There should still be a way to configure things to keep those methods from Request, if that's desired.

Yeah I realize it's a breaking change, but IMO I think the change is worth it.

The problems I'm running into is passing APNS into other utility classes. With the separate types, it's impossible to build common flows around APNS. If I want to add an extension to send a silent notification, for example, I'd have to duplicate my code and extend both Application.APNS and Request.APNS, which is not great. The API is simple enough that it should be possible to use a single type for both Application and Request.

Let me try updating my PR to hide the extra methods from Request.

madsodgaard commented 3 years ago

Besides the fact that it's a breaking change, I must agree with @gwynne.

I also think that app.apns.configuration is a nicer API (imo)

I think the issues you are having stems from the fact that you're trying to do stuff at the wrong abstraction level. You'll probably want to pass APNSSwiftClient around from and not APNS. If you need common helpers, you should extend APNSSwiftClient or hide the implementation details of this package behind a common interface.

Could show some concrete examples of what you are trying to do, that is causing you issues?

mpdifran commented 3 years ago

Here's the class I've made to help me send a notification to all devices for a user (this is based off of my proposed changes here). You are right though, I can pass around APNSwiftClient instead.

Just seems like a very odd API decision to name these properties the same on both objects when they're actually different types.

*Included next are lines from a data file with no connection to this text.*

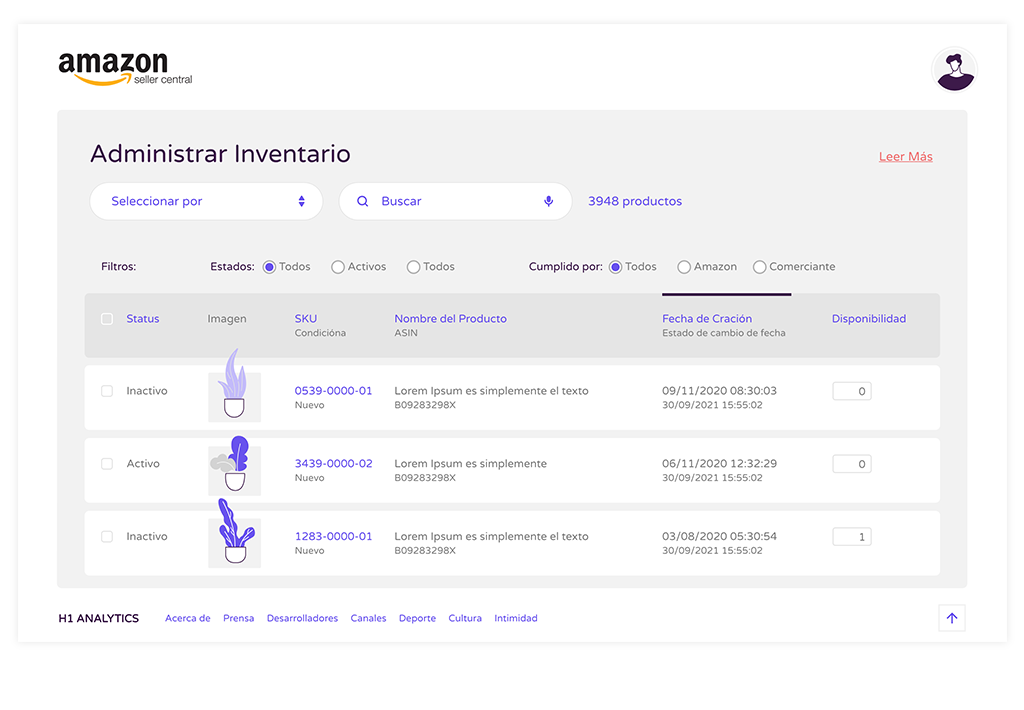
Task: Check the box for SKU 3439-0000-02 row
Action: 107,464
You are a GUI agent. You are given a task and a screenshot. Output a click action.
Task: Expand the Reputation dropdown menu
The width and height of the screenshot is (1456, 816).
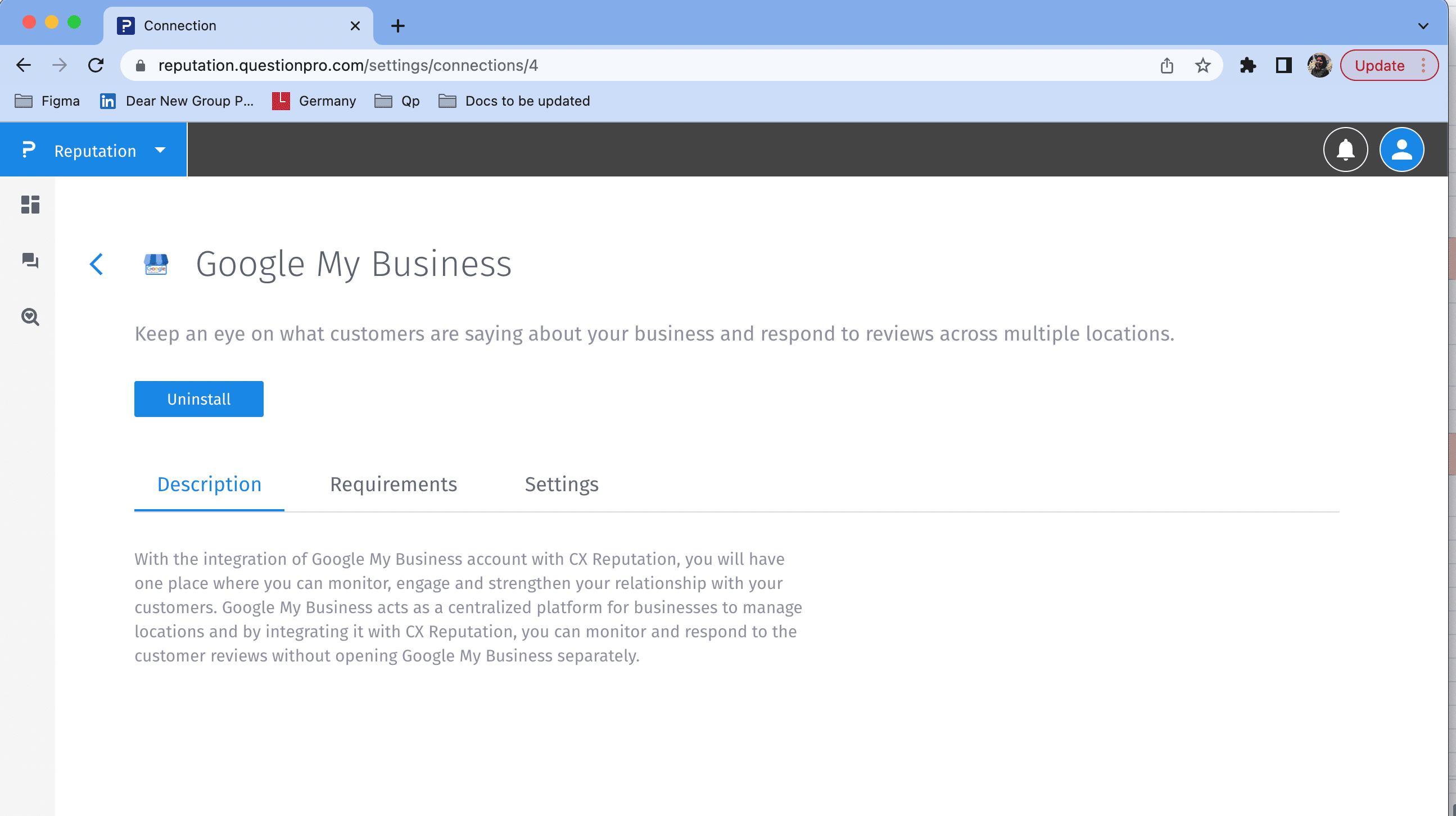coord(159,150)
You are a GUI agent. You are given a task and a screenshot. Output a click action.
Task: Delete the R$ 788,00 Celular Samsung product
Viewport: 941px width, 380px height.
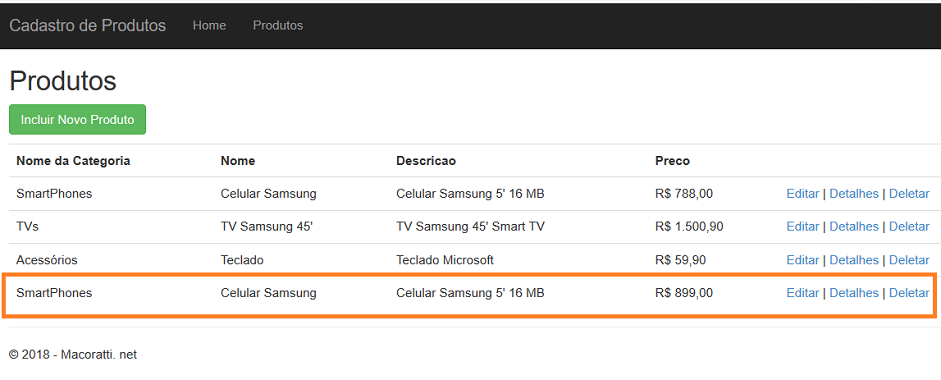(909, 194)
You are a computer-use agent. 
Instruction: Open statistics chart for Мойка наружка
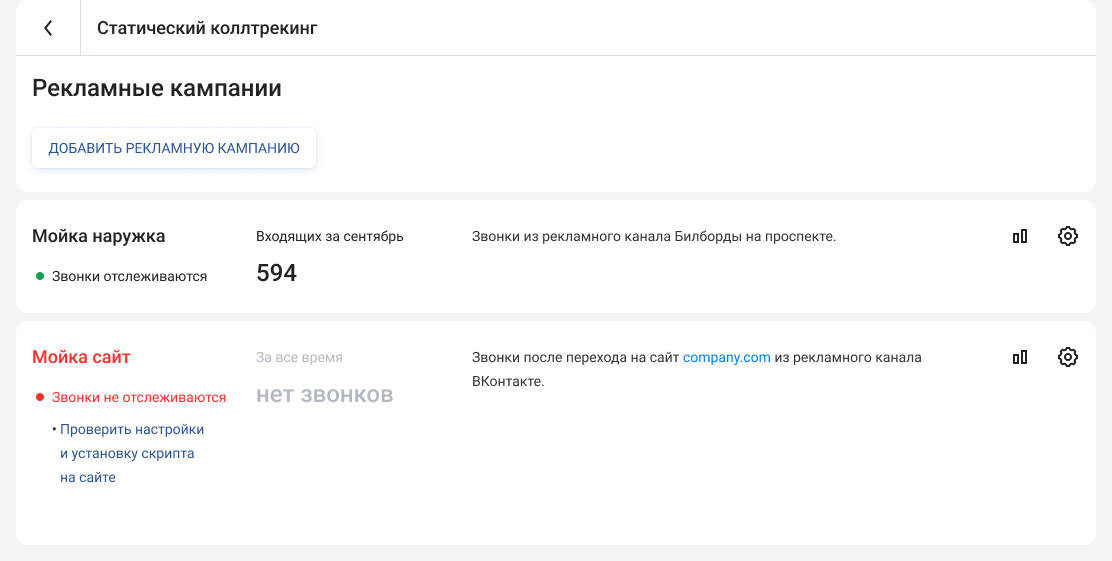coord(1020,237)
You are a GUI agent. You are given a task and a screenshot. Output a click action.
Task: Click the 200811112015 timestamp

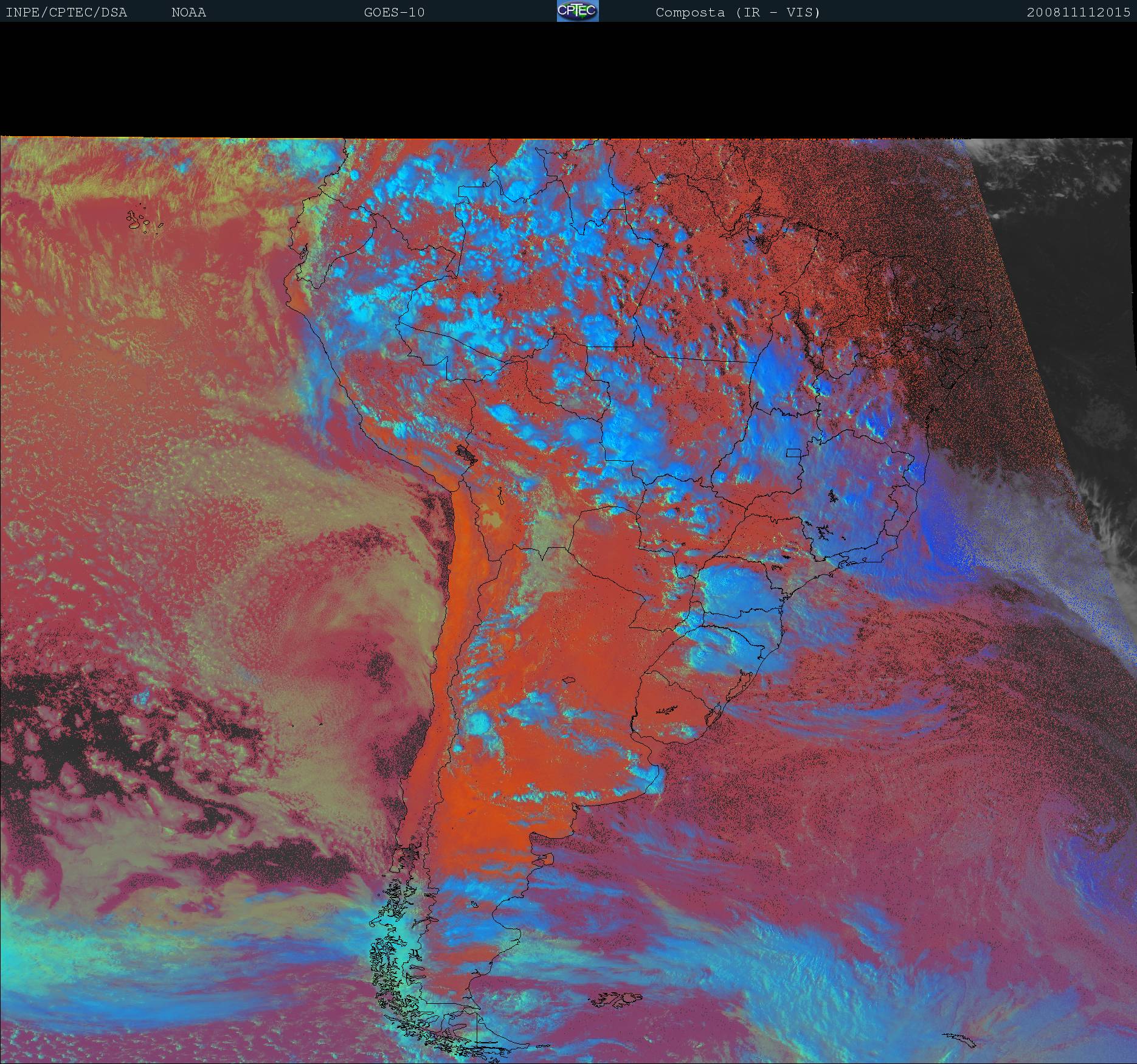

Definitely tripped me up compared to other properties like database: Database and logger: Logger on both Application and Request.

struct NotificationPusher {
    private let deviceManipulator: DevicesDatabaseManipulator
    private let eventLoop: EventLoop
    private let apns: APNS

    init(request: Request) {
        self.deviceManipulator = DevicesDatabaseManipulator(database: request.db)
        self.eventLoop = request.eventLoop
        self.apns = request.apns
    }

    init(application: Application) {
        self.deviceManipulator = DevicesDatabaseManipulator(database: application.db)
        self.eventLoop = application.eventLoopGroup.next()
        self.apns = application.apns
    }
}

extension NotificationPusher {

    func send(_ alert: APNSwiftAlert, to userIdentifier: UserIdentifier) -> EventLoopFuture<Void> {
        deviceManipulator.devices(for: userIdentifier)
            .flatMapEach(on: eventLoop) { [logger] (device) -> EventLoopFuture<Void> in
                guard let apnsDeviceToken = device.apnsDeviceToken else {
                    return eventLoop.makeSucceededVoidFuture()
                }

                return apns.send(alert, to: apnsDeviceToken.value)
            }
            .flattenToVoid()
    }
}
mpdifran commented 3 years ago

Regardless, I can make due with your workaround, so I'll close this PR. Thanks for taking a look!